Reproduce every line of the listing below word for word, altering nothing.

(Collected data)
Content starts

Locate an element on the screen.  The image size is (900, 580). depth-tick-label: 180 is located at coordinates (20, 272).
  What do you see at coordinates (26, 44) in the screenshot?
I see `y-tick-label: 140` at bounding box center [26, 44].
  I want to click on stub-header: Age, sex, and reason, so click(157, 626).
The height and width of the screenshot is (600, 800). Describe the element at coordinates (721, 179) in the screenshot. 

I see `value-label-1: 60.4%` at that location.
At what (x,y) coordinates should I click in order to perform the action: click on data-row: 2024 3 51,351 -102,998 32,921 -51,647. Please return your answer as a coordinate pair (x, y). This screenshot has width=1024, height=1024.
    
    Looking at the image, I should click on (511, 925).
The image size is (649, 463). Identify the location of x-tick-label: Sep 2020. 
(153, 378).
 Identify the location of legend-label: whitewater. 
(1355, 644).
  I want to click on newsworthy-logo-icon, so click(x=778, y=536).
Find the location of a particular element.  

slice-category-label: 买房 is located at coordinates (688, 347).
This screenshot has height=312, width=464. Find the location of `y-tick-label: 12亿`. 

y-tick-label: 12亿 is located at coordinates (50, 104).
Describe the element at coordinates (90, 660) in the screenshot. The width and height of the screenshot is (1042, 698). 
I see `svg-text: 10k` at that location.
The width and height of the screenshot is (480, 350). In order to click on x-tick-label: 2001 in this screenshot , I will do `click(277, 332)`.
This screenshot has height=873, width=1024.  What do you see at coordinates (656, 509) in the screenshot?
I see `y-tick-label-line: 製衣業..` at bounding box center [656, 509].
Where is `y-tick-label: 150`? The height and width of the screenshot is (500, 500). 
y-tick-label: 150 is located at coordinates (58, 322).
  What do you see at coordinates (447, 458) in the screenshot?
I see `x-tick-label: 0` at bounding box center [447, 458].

Content ends

Result >>
Locate an element on the screen.  The image size is (900, 580). depth-tick-label: 180 is located at coordinates (20, 272).
  What do you see at coordinates (26, 44) in the screenshot?
I see `y-tick-label: 140` at bounding box center [26, 44].
  I want to click on stub-header: Age, sex, and reason, so click(157, 626).
The height and width of the screenshot is (600, 800). Describe the element at coordinates (721, 179) in the screenshot. 

I see `value-label-1: 60.4%` at that location.
At what (x,y) coordinates should I click in order to perform the action: click on data-row: 2024 3 51,351 -102,998 32,921 -51,647. Please return your answer as a coordinate pair (x, y). This screenshot has width=1024, height=1024.
    
    Looking at the image, I should click on (511, 925).
The image size is (649, 463). Identify the location of x-tick-label: Sep 2020. 
(153, 378).
 Identify the location of legend-label: whitewater. 
(1355, 644).
  I want to click on newsworthy-logo-icon, so click(x=778, y=536).
Find the location of a particular element.  

slice-category-label: 买房 is located at coordinates (688, 347).
This screenshot has height=312, width=464. Find the location of `y-tick-label: 12亿`. 

y-tick-label: 12亿 is located at coordinates (50, 104).
Describe the element at coordinates (90, 660) in the screenshot. The width and height of the screenshot is (1042, 698). 
I see `svg-text: 10k` at that location.
The width and height of the screenshot is (480, 350). In order to click on x-tick-label: 2001 in this screenshot , I will do `click(277, 332)`.
This screenshot has height=873, width=1024.  What do you see at coordinates (656, 509) in the screenshot?
I see `y-tick-label-line: 製衣業..` at bounding box center [656, 509].
Where is `y-tick-label: 150`? The height and width of the screenshot is (500, 500). 
y-tick-label: 150 is located at coordinates (58, 322).
  What do you see at coordinates (447, 458) in the screenshot?
I see `x-tick-label: 0` at bounding box center [447, 458].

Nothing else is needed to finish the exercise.